I always regard Tributary as a poetry blog, even when I write about movies, shopping trips, or what the heck. Maybe I do not know what poetry is and so simply consider my interests as poetic. I will say that poetry, to me, is found language, the amazing condition of discovery. Contradistinguished would be pressed or determined language, in which the writer tries to convince. Prose is not the opposite of poetry.
Keats took Wordsworth to task for trying too hard to capture the reader. Which I agree with. But well, the Muse is not always charmed when poet takes up pen or keyboard. Wordsworth had a few hits, let’s be fair.
Anyway, I am nearly finished with The Murder Room by Michael Capuzzo. It is somewhat fictionalized non-fiction. I find it a fascinating, albeit at times alarming, read. I enjoy it, but it shows signs of slackness, death of poetry.
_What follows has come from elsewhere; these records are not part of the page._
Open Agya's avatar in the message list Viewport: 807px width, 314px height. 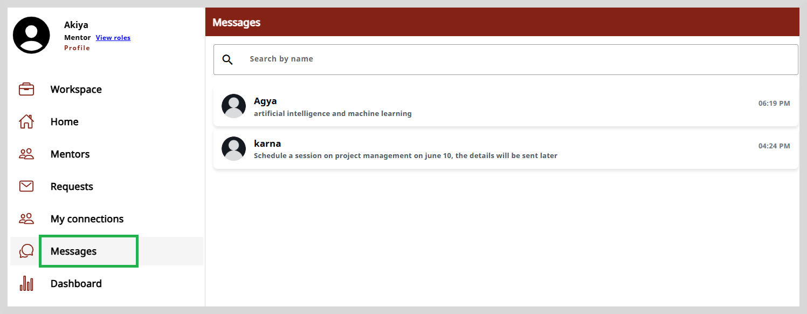point(234,106)
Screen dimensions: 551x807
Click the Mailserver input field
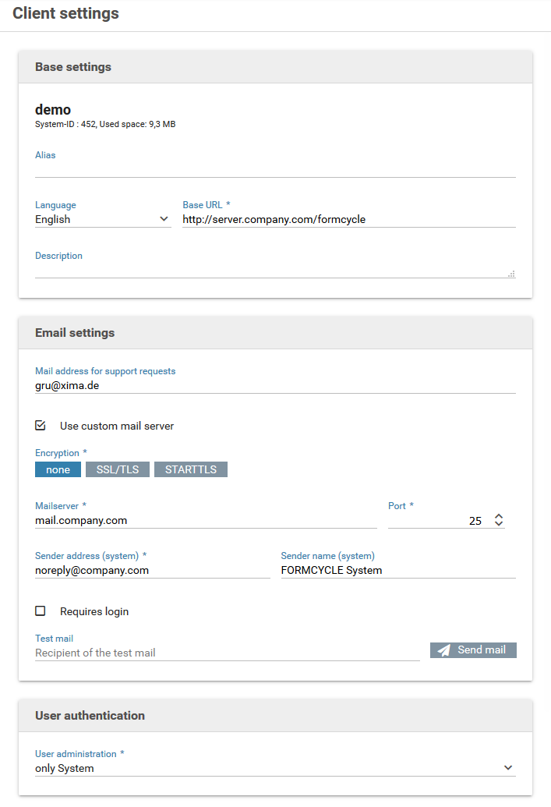pyautogui.click(x=206, y=520)

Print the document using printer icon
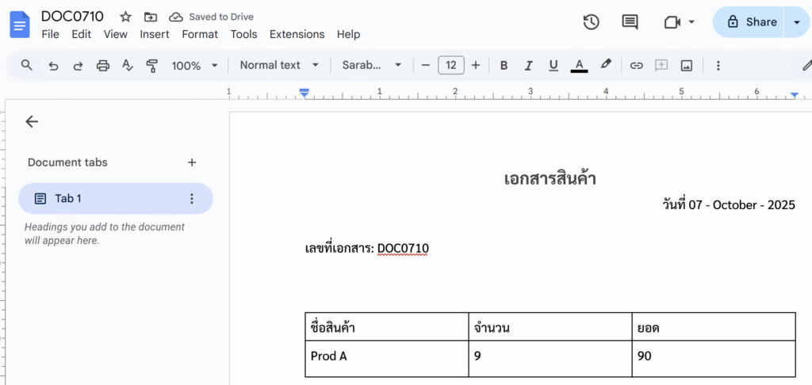pyautogui.click(x=102, y=66)

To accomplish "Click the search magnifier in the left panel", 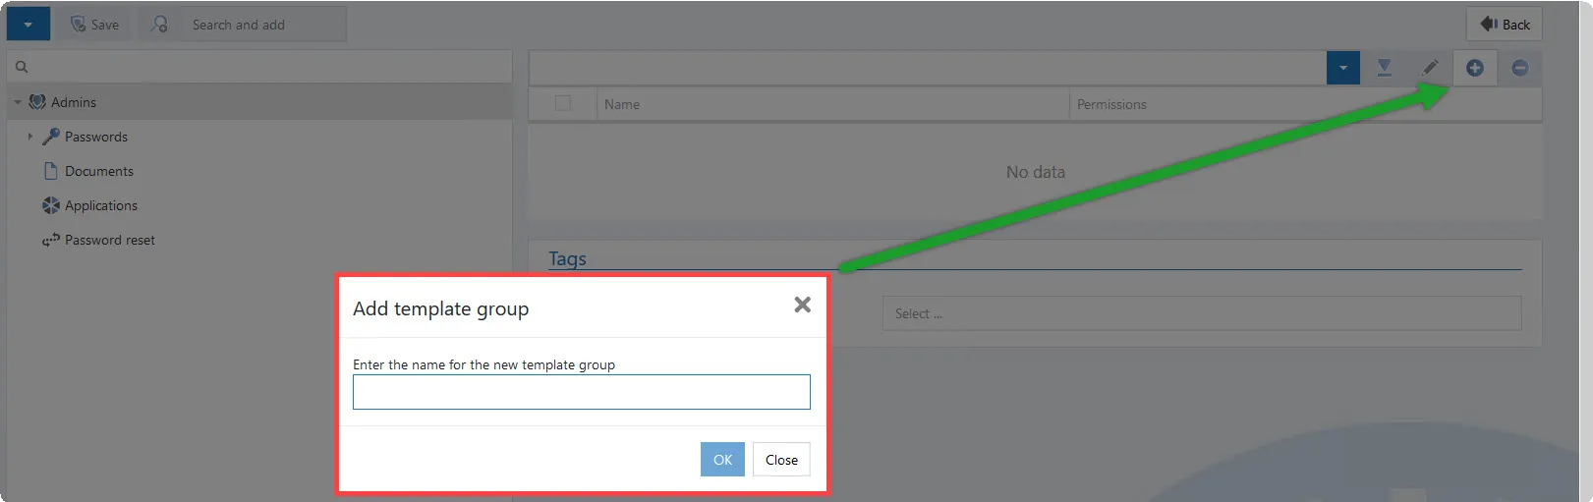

It is a book Beth’s mother finished and handed to me as people do, next in line. I’ve scooted thru most of it today.
It concerns an exclusive club called The Vidocq Society. This is a gathering of crime-solvers. I didn’t grasp from Beth’s mother’s description that it was non-fiction.I thought it was based on real life. In fact, it’s the true stuff. Blurbs and fore matter do not make this clear. It begins, tho, with the central figures conversing, as if the author had recorded it.
When I found the photos in the book, I realized that this was more report than fiction. The presentation was a little fuzzy on the matter.
Capuzzo expends too much effort urging the reader into the lives of the characters. He wants to take control of the material, which I think is an error.
Capuzzo weaves, and that’s an accurate descriptor, bios of the three founders of this Society with accounts of the various cold case murders they and the Society tried to solve.
One might bring up In Cold Blood. That story of murder is also the not quite acknowledged story of Capote writing this history. Capuzzo did not pretend objectivity, and tried to stay hidden. Which didn’t not quite work. Some distressing and disturbing murders are coolly detailed. Of course this is grimly intriguing. At the same time, Capuzzo tries to convey the ‘essence’ of the three main figures in the book. Like a lot of novelists, he simply idolizes them. Not to say he doesn’t offer the warts, but those warts are all anti-hero brownie points. We are supposed to love these characters.
Such determination is novelistic rooting, and, I should think, right out.
Capuzzo relies on the superlative to make his case, which comes across as slightly goofy. We’re into Tiger Woods and Jennifer Anniston a whole lot more than into great forensic scientists. Let alone poets. The Vidocq Society is a gathering of the greatest forensic investigators, a Murderer’s Row of criminologists. The vision doesn’t hold. Capuzzo kinda makes it seem like greatness within that niche is more widespread than possible. But, you know, I do not even have a list of great forensic investigators, and strongly suspect you don’t either.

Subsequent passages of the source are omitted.